ISSUE 13    FALL 2002
page 6 of 16

      

 

Blastitude reviews a small dump from
LOAD RECORDS

SIGHTINGS CD (LOAD)
"The best fucking band on the planet" (or is it "the best band on the fucking planet," can't remember) put out their first full-length. You might not think 26 minutes constitutes a full-length, but believe me, it does with Sightings. With something this blasting and red-zoned, a freakin' 7-inch is a full-length. 26 minutes is like a box set. How blasting and red-zoned? Well, it's like they plug a contact mic into a Marshall stack and stick it on a handful of electric wires, then rip the wires out of the wall and then, while they're showering sparks all over, the drummer kicks in with a beat at just the right time so that the whole mess can be a song. It's also a song because one guy gibbers along with vocals that sound like Crocus Behemoth after drinking 12 screwdrivers. They lurch and chest-punch and repeat. They know how to get into a groove, too, which makes me wonder...just when did Jon Spencer finally take his Blues Explosion on home, three, four, five years ago?

LIGHTNING BOLT CD (LOAD)
This here's the reissue of the first Lightning Bolt album. I was way on top of this back in '99 or whenever thanks to listening to DJ Tom Smith on WFMU via the internet. The very next day I mail-ordered the album directly from Load (excellent service, by the way) and couldn't believe my ears. It was like The Melvins if they were possibly even more heavy and, what's more, could power-groove their asses off for a change instead of all that stop-start bullshit.
        I felt like no one in Lincoln, NE had heard them but me, which was probably true. I wanted all kinds of people to hear it. That week I played it on my radio show and one of my I've-heard-it-all type friends called up. "Who the hell is Lightning Bolt??" "They're from Rhode Island. It's two guys, a bassist and a drummer." There was a long pause. "You don't like it?" I wondered. "No, I....I don't know! I don't understand!" I dubbed the whole album for another guy, a coworker who thought Godhead Silo were impressive. He was also heavily into The Melvins and King Crimson, and, thanks to Mike Patton, he was starting to figure out who Merzbow was -- you know, all the gateway artists -- so I figured Lightning Bolt would be the perfect band to annihilate 90% of his CD collection. I guess he never really did tell me what he thought of it, which makes sense; he was young, and I don't think he was ready to die.
       But you, on the other hand, if you've been listening to your daily Andrew W.K. (keeps the doctor away), know that you had better get ready to die, and trust me, there is no better way to go than by listening to the first Lightning Bolt CD. What's more, there's unreleased bonus material on this reissue! Not only do you get the greatest song ever, "Into the Valley of the Whirling Knives," and that one guy saying the whole "Just because you think everybody is into the alternative charts..." rap in crystal-clear digital hi-fi, you also get two bonus tracks, "Zone" and "And Beyond." "Zone" takes the "alternative charts" soundbite and does crazy cut-ups with it, as well as incorporating all sorts of other strange field recordings, such as the band practicing. Oh yeah, and it's like 32 minutes long. Consider this the Arc to the regular LP's Weld. "And Beyond" is actually another live 15-minute jam like the ones that made it onto the LP. This one is different, though; it has more vocals, for one thing, and it also shows the band trying out some different 'moods.' The first half has a pulsing 'dark' feel that sounds a lot like Sightings, and the second half has a pulsing 'light' feel that sounds a lot like the...Ramones! Good bonus tracks!

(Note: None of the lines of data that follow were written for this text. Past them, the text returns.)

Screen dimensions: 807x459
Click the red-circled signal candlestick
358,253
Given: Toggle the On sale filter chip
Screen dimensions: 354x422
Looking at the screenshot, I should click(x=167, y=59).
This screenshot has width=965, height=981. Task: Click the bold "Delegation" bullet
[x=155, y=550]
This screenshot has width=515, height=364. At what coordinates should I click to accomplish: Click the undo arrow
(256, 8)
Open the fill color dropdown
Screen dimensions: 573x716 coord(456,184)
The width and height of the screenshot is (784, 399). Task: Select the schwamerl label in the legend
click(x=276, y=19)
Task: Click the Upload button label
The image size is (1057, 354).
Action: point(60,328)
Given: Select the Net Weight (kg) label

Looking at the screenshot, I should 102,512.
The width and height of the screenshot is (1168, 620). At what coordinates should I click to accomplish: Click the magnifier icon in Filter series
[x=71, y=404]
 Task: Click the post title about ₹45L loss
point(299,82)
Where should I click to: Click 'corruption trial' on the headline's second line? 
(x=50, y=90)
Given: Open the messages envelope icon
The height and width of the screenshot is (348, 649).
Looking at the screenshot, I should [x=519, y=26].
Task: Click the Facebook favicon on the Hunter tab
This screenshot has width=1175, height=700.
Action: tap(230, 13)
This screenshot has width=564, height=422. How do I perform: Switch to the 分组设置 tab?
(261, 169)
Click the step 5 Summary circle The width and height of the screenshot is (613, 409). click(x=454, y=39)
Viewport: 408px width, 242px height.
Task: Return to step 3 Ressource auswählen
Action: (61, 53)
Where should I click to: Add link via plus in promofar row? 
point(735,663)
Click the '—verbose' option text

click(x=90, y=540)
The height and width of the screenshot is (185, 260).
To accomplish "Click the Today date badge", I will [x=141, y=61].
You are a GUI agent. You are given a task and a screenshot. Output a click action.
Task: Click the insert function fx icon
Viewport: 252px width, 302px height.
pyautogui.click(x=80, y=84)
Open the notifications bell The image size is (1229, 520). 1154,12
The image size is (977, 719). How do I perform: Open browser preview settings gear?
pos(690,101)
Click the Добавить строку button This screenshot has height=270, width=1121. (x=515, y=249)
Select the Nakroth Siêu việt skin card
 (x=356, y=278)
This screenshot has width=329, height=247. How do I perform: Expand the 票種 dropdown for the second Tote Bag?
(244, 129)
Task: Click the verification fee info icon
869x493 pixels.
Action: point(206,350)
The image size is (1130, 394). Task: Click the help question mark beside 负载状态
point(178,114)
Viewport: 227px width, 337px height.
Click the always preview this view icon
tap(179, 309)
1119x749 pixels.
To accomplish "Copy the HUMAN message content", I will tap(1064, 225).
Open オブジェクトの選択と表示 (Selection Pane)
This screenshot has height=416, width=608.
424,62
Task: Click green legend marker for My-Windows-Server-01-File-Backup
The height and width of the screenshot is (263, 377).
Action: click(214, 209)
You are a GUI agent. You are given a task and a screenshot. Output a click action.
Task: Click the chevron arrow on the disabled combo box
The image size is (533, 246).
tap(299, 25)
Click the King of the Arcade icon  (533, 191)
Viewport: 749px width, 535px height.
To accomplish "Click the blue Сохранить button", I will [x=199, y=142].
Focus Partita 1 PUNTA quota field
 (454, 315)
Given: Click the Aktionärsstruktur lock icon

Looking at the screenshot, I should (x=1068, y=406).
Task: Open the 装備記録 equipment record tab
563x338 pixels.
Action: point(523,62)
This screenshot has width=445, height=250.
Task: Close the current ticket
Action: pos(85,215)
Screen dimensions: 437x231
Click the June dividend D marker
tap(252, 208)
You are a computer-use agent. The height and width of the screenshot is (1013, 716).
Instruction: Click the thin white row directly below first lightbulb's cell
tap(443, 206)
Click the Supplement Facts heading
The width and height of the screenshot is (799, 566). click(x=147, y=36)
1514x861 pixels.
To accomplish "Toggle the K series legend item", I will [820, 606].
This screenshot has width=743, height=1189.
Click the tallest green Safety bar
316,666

MEN'S RECOVERY PROJECT: Bolides Over Basra CD
You thought Outkast's "Bombs Over Baghdad" was intense, this is an entire No Wave concept album about the Middle East. You might think they're being goofy and politically incorrect -- a lot of the Arab characters in the libretto are performed with Darth Vader-like evil vocoder voices -- but the lyrics are well-written and well-informed, if not outright poetic. At least according to the lyric sheet, they are -- it's hard to understand them as sung, due to the general No Wave weirdness of the vocal approach. Here's two examples of the lyrics: from "Working for the Mossad," "Plant a bomb in the calm of the fronds of a palm/Hop a cab to the red eye to Dar Es Salaam/Giza to Gaza to Derna to Dubai/You're a stranger at the airport with a twinkle in the eye," and the entire text of "Rabble, Wretches, and Lepers," which reads "A man in Amman on a road with no name/Alone, drunk and in the wrong lane/Wretches in the courtyard, rabble in the street/A leper sleeps in a TV dish with maggots on his feet." See what I mean?
       As for the music, Men's Recovery Project, whom I've never heard before, should really play in Chicago sometime. They've been doing this kind of stuff since at least 1996 (when these recordings commenced), and nowadays at the Fireside it seems like there's a different band every week doing crap a lot like this but not near as well. (I mean, they all have great masks, but other than that...) It's a keyboard-driven sound, but not overly quirky, with a pushing, rocking ominousness that gives it that futuristic wasteland edge which is perfect for lyrics about desert peoples sleeping in TV dishes. There's a member of Six Finger Satellite on Bolides Over Basra, and you can hear that band's nervous kick driving things. I don't know much about the other people, except apparently there's a Rah Brah in here and Neil Burke is a well-known person (he's in Danse Asshole anyway) and perhaps the founder of the group.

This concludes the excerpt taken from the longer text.